Was this the day that planning was kippered?
It’s now 17 years since chancellor Gordon Brown and deputy prime minister John Prescott were spotted by the press walking and talking in the car park at Loch Fyne restaurant car park in Argyll, after being told the restaurant was full. But it feels politically like a different age.
The two ministers were returning from a memorial service on Iona to mark 10 years since the death of Labour leader John Smith. That the two were deep in conversation was taken, especially in Labour-hating newspapers, to mean the two were reaching agreement to unseat Tony Blair as prime minister and to install Mr Brown instead.
That, of course, is believed to be part of the original Blair-Brown agreement at the infinitely posher Granita restaurant in Islington in 1994; no chance of the rich or famous being told no tables available there. It’s never been publicly confirmed, but it is believed Mr Blair at that time agreed to stand down after two Labour terms in office in favour of Mr Brown.
But I’ve often wondered if there was more to the Loch Fyne meeting.
It’s supposed the Granita agreement gave Mr Brown power over domestic policy even while he was still chancellor, a move which undoubtedly strengthened HM Treasury’s increasingly toxic control of areas of policy it doesn’t understand.
But while Mr Brown plainly did exercise huge control over domestic policy from 1997, there was a massive obstacle in the way of him assuming the full control the Treasury had lusted after for decades.
When Labour came to power, Mr Prescott, as well as being deputy prime minister, was put in charge of a powerful Department for Environment, Transport and the Regions. With transport, planning and the environment under one roof and the petrolheads at the transport ministry finally brought under some kind of control, it began to be possible to work towards a more sustainable future, following decades of car-dependent-sprawl.
There was integrated transport policy, attempts to bring the chaotic privatisation of the railways at least under some kind of control and new forms of trunk road assessment which didn’t assume road building was necessarily a Good Thing. The recommendations of the Urban Task Force were taken forward with powerful brownfield-first policies and regional planning became a more powerful force, though plans for elected assemblies went awry.
Inevitably all this attracted some powerful opposition and that included HM Treasury.
2003 saw publication of the first of its Barker reviews, with Dame Kate Barker reviewing the volatility of house prices and asking what could be done about it. She rightly concluded that the ups and downs of the market exacerbate the ups and downs of the British economy, but wrongly concluded that the way to deal with this was to build many more houses. Her review of planning the following year concluded that attack was needed and that’s been pretty much the Treasury’s policy ever since.

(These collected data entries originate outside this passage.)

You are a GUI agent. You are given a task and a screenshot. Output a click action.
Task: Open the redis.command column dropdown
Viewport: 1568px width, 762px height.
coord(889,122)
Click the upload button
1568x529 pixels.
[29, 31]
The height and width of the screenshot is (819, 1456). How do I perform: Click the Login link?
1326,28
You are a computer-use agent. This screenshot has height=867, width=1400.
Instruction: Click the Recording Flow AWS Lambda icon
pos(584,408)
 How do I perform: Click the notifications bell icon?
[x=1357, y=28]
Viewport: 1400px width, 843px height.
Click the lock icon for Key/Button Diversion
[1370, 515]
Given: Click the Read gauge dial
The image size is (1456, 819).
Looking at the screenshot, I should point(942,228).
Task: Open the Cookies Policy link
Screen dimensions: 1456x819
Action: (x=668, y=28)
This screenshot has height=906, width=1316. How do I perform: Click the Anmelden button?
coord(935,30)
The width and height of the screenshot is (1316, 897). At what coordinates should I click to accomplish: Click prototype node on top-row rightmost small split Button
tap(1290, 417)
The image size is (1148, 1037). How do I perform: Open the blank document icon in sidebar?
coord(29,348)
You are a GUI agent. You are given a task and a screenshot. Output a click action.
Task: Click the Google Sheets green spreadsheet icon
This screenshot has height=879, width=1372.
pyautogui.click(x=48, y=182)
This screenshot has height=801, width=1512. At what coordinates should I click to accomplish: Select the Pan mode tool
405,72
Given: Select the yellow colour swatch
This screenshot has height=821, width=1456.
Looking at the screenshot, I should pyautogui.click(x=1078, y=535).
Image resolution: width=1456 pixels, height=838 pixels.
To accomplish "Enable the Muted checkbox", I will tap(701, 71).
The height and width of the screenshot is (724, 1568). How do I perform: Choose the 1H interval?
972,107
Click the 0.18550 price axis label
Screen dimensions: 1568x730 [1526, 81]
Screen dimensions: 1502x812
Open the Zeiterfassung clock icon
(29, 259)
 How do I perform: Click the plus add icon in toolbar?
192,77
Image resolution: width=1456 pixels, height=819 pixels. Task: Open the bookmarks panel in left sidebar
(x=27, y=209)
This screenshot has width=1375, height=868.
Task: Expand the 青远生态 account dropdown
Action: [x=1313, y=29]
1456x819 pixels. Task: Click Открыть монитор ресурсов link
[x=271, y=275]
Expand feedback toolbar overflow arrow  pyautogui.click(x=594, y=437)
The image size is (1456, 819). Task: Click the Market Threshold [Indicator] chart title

By 2004 Mr Prescott had long been seen as the referee in the Blair v Brown fight – Labour’s TB-GBs as one wag called it.
But could it be that the Loch Fyne meeting wasn’t about an instant coup against Mr Blair, but Mr Prescott ceding complete control over domestic policy to Mr Brown? Perhaps to put off a damaging battle?
Tony Blair was actually to enjoy more than three further years at No.10 but, from 2004, Mr Prescott’s power went into steep decline.
His initiatives thereafter went nowhere much. He unsuccessfully opposed Mr Blair’s education reforms and his housing market pathfinder scheme became a complete disaster. His powerful Department of the Environment, Transport and the Regions had already lost environment in 2001, becoming the Department for Transport, Local Government and the Regions. In 2002 he had lost transport and his Office of the Deputy Prime Minister was the forerunner of today’s MHCLG. In 2006, he lost his departmental responsibilities altogether and in 2007 resigned as deputy prime minister.
This was accompanied by a fall in the power of his departments and a rise in that of the Treasury. Tony Blair was mostly a spectator domestically by this time and merely acquiesced in the growth in power at HMT.
And the Treasury wasted no time launching its attack on planning, with Prescott’s dying department launching a “Sustainable Communities Plan” which, as Voltaire noted about the Holy Roman Empire, was none of those three things.
The Treasury also launched a secret Barker implementation group and this was supported by a body called the “Number 10 Delivery Unit” which was supposed to prove the prime minister was fully behind the Treasury’s plans.
In fact the Number 10 Delivery Unit was simply an office in the Treasury. Nobody in Whitehall dared call them out.
The Treasury onslaught has continued ever since, supported by departments, with first Eric Pickles in the coalition and now Robert Jenrick enthusiastically going about slaughtering the vital environmental control that planning provides.
It’s unlikely that Mr Brown or Lord Prescott will ever reveal what was said in the car park that day in 2004. But I’ve long suspected that was the day when the environment was finally kippered.